[Text section start]

Re: [PATCH] Performance Improvement For Copy From Binary Files - Mailing list pgsql-hackers

From Bharath Rupireddy
Subject Re: [PATCH] Performance Improvement For Copy From Binary Files
Date
Msg-id CALj2ACUefSOG=ffyhN4gNA3pCOhFwC8tpVFcBXY6utfvivYLMw@mail.gmail.com
Whole thread Raw
In response to Re: [PATCH] Performance Improvement For Copy From Binary Files  (Amit Langote <amitlangote09@gmail.com>)
Responses Re: [PATCH] Performance Improvement For Copy From Binary Files
List pgsql-hackers
>
> > This is due to the recent commit
> > cd22d3cdb9bd9963c694c01a8c0232bbae3ddcfb, in which we restricted the
> > raw_buf and line_buf allocations for binary files. Since we are using
> > raw_buf for this performance improvement feature, now, it's enough to
> > restrict only line_buf for binary files. I made the changes
> > accordingly in the v3 patch attached here.
> >
> > Regression tests(make check & make check-world) ran cleanly with the v3 patch.
>
> Thank you Bharath.  I was a bit surprised that you had also submitted
> a patch to NOT allocate raw_buf for COPY FROM ... BINARY. :-)
>

Yes that was by me, before I started to work on this feature. I think
we can backpatch that change(assuming we don't backpatch this
feature), I will make the request accordingly.

Anyways, now we don't allow line_buf allocation for binary files,
which is also a good thing.

[Text section end]
[Information shown start]

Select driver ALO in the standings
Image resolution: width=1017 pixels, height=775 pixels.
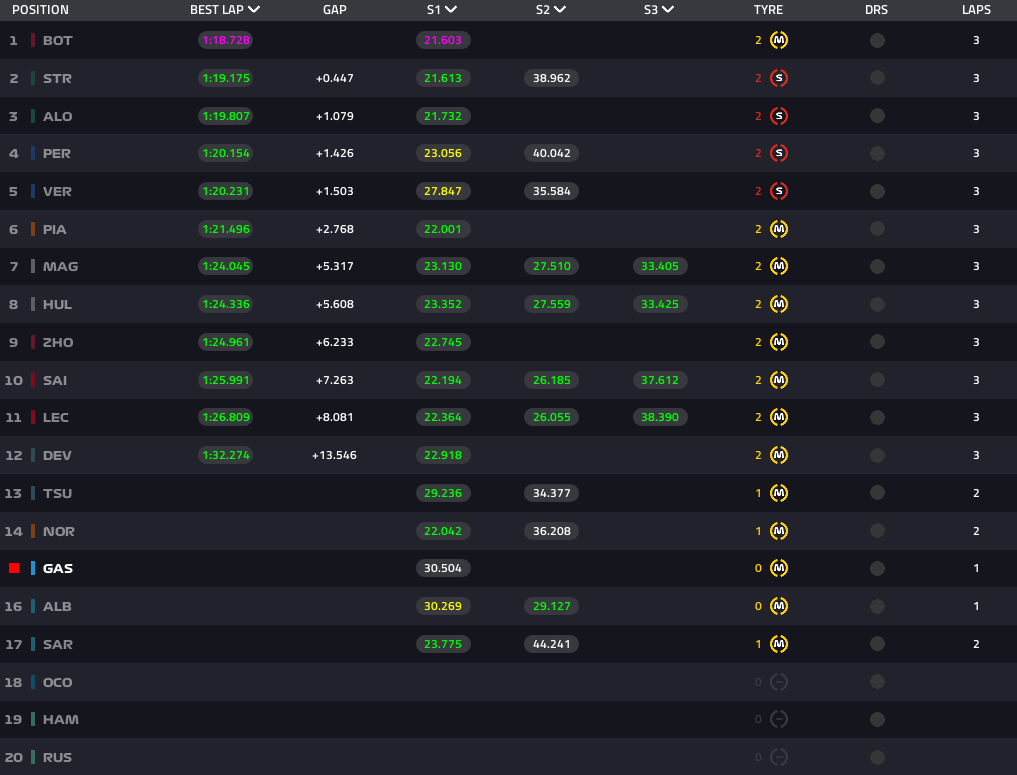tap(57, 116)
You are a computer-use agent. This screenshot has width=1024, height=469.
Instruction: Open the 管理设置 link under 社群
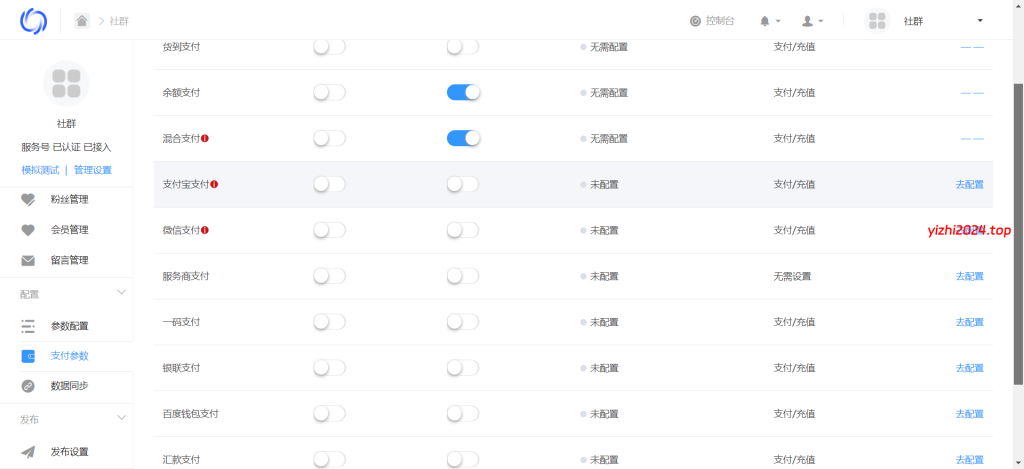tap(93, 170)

[Information shown end]

Given exercise:
Rewrite the passage of the COPY FROM binary patch message that begins with the words containing "Responses Re: [PATCH]" and ends with "the v3 patch.", putting "raw_buffer" in place of "raw_buf".

Finished task:
Responses Re: [PATCH] Performance Improvement For Copy From Binary Files
List pgsql-hackers
>
> > This is due to the recent commit
> > cd22d3cdb9bd9963c694c01a8c0232bbae3ddcfb, in which we restricted the
> > raw_buffer and line_buf allocations for binary files. Since we are using
> > raw_buffer for this performance improvement feature, now, it's enough to
> > restrict only line_buf for binary files. I made the changes
> > accordingly in the v3 patch attached here.
> >
> > Regression tests(make check & make check-world) ran cleanly with the v3 patch.